Roma, 15 settembre 2026 – Da terra inospitale, nota solo per i suoi ghiacci eterni e gli orsi polari, l’Artico sta calamitando le brame di molte superpotenze, con tutte le conseguenze a livello geopolitico e ambientale. In rincorsa e con una posizione nettamente sfavorevole, ieri è arrivata anche l’Unione europea.
Dodici Paesi del club di Bruxelles si sono riuniti a Rovaniemi, cittadina solitamente nota per essere il paese di Babbo Natale e che ogni anno calamita migliaia di turisti per la sua atmosfera magica e la possibilità di vedere l’aurora boreale. Ieri ha ospitato un gruppo di politici pronti a giocarsi una partita a Risiko fra i ghiacci, o quel che ne rimane.
Al vertice hanno partecipato Finlandia, Danimarca, Estonia, Francia, Germania, Grecia, Lettonia, Lituania, Paesi Bassi, Polonia, Romania e Svezia. Non l’Italia, nonostante sia un Paese osservatore del Consiglio Artico. Le minacce del presidente Trump di prendersi la Groenlandia e la presenza già consolidata di Russia e Cina nella zona hanno convinto la Commissione europea che è il momento di muoversi per non rimanere fuori anche da questa partita.
Il primo ministro finlandese: “L’Artico resti una regione di pace”
Il premier finlandese Petteri Orpo la tocca piano. “La Russia rappresenta la minaccia più grave e a lungo termine per la sicurezza e la stabilità dell’Artico e l’Ue deve considerare l’Artico, in particolare l’esteso confine tra Finlandia e Russia, come una frontiera strategica”, ha dichiarato, auspicando che l’Artico “rimanga una regione di pace, stabilità e cooperazione costruttiva, fondata sul diritto internazionale e sul rispetto dei diritti delle popolazioni indigene”.
Le possibilità che questo accada non sono molte, per il semplice fatto che la Russia è la protagonista assoluta della regione. Mosca controlla circa il 53% della costa dell’Oceano Artico, una quota nettamente superiore a quella di qualsiasi altro Paese.

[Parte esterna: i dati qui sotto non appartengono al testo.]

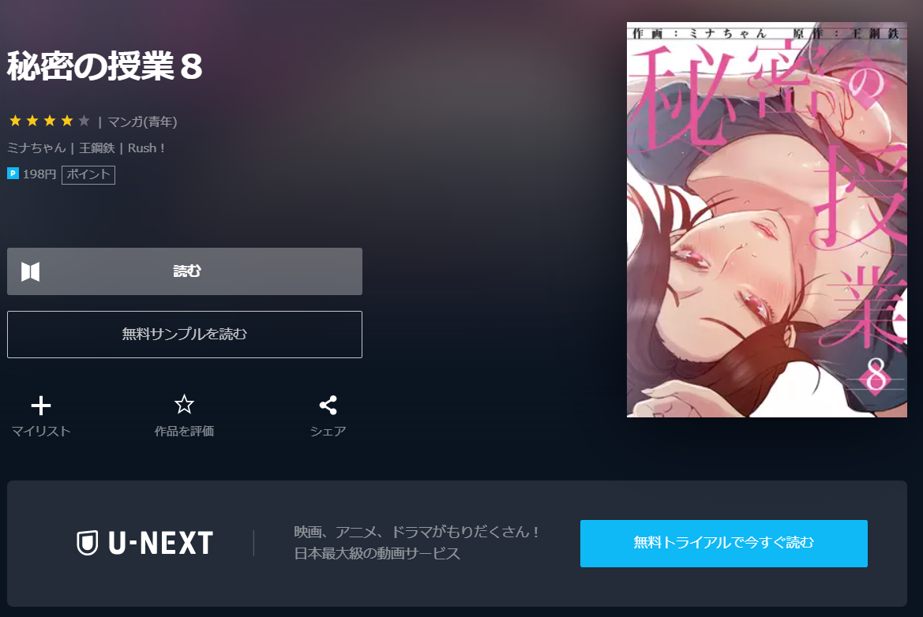Click the star icon to rate the work
This screenshot has width=923, height=617.
point(184,405)
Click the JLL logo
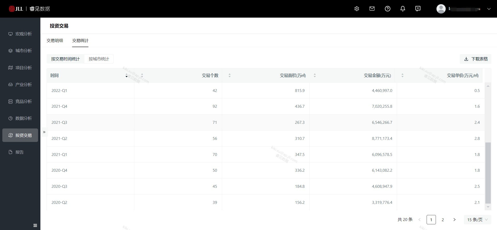The width and height of the screenshot is (497, 230). 16,9
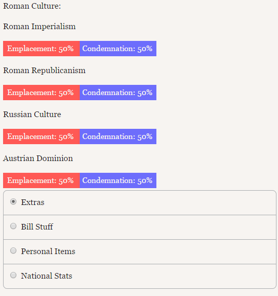Click the Roman Imperialism heading

tap(39, 27)
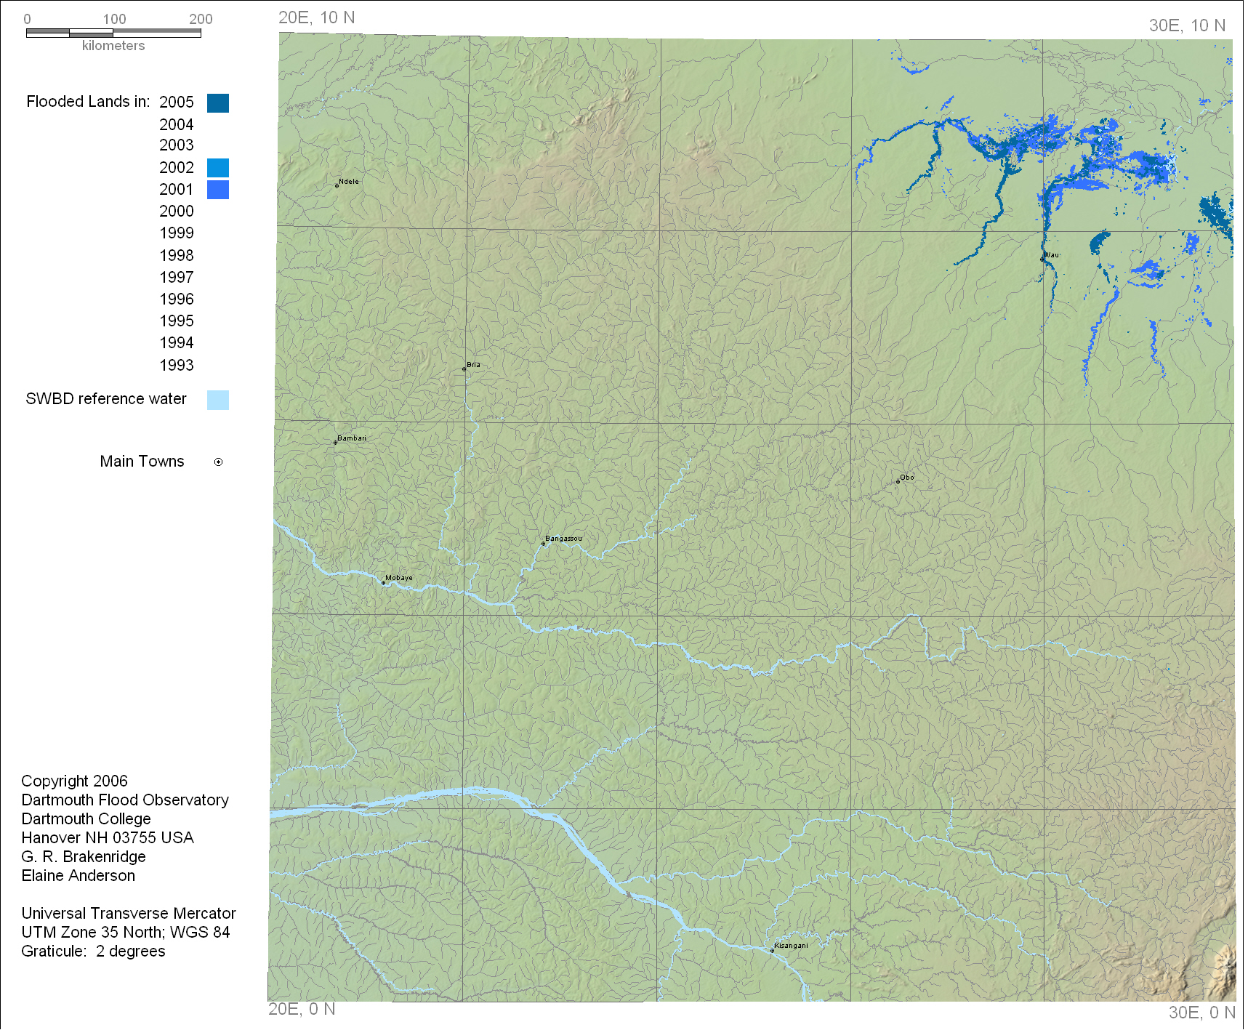Click the Bria town marker
The height and width of the screenshot is (1030, 1256).
coord(464,369)
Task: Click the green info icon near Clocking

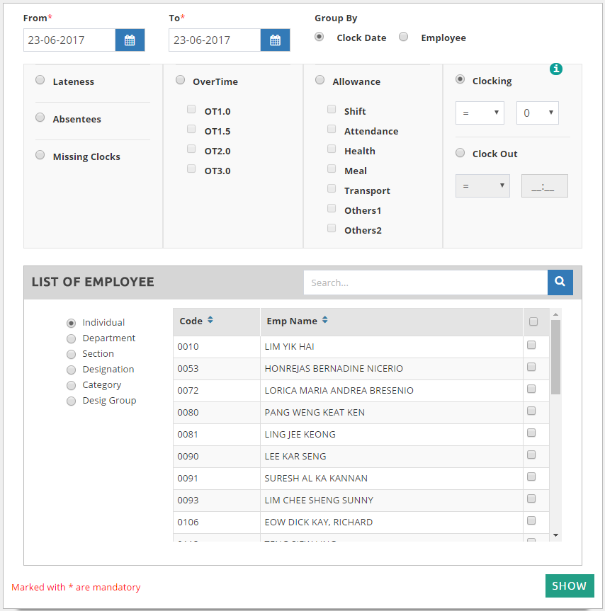Action: 556,69
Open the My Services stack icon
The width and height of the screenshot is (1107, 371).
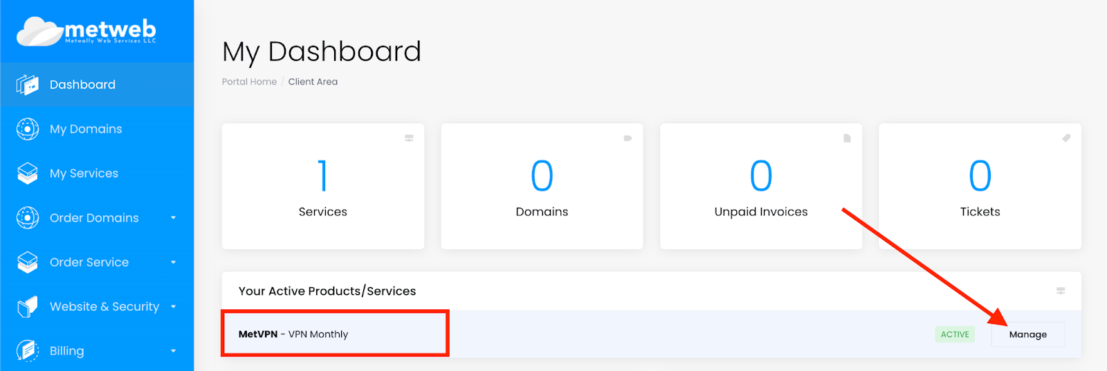coord(27,173)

Seguono il Canada, con circa il 20-25%, la Groenlandia, territorio autonomo del Regno di Danimarca, con il 10-15%, la Norvegia, con il 5-7%, e gli Stati Uniti, attraverso l’Alaska, con circa il 4%.
Il cambiamento climatico ridefinisce le rotte
Il riscaldamento globale sta cambiando rapidamente le caratteristiche climatiche del Nord del mondo. Le ricerche condotte dal 1993 al 2011 hanno evidenziato un aumento della temperatura media compreso fra 1,1 °C e 1,35 °C. L’agosto appena trascorso alle isole Svalbard ha fatto registrare temperature anche di 12 gradi superiori alla media stagionale.

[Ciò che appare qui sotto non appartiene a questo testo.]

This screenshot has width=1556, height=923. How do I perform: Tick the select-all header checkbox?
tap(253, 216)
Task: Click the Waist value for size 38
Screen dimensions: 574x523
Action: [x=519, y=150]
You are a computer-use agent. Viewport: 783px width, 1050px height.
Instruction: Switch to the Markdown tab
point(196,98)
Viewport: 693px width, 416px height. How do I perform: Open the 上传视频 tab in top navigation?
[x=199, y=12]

Difficilmente ci si potrà fare il bagno, ma con una flotta di rompighiaccio e strutture portuali adeguate possono essere aperte nuove rotte commerciali che potrebbero diventare particolarmente floride. Lo sanno fin troppo bene Russia e Cina, che alla “rotta artica” lavorano da anni: Mosca mette i porti e i rompighiaccio, felice, una volta tanto, di potersi considerare indispensabile grazie alla sua posizione geografica; Pechino mette tutto il resto.
Una volta operativa, la rotta artica permetterà alle merci del Dragone di raggiungere i mercati occidentali molto più velocemente. Alla luce di questo scenario si comprendono meglio le mire espansionistiche del presidente Trump sulla Groenlandia. Gli Usa, in questo contesto, sono la grande potenza più tagliata fuori e non possono nemmeno contare sull’amicizia con il Canada, visti i rapporti a dir poco turbolenti inaugurati dalla seconda amministrazione Trump.
“Chiediamo all’Unione europea di assumere un ruolo più strategico e proattivo nell’Artico europeo”, si legge nella dichiarazione finale. “L’idea – spiega Tuomas Tikkanen, consigliere senior per gli Affari europei del primo ministro finlandese Petteri Orpo – è essenzialmente quella di rafforzare l’approccio strategico comune dell’Ue verso l’Artico, in un contesto in cui l’importanza geopolitica ed economica della regione sta crescendo notevolmente”.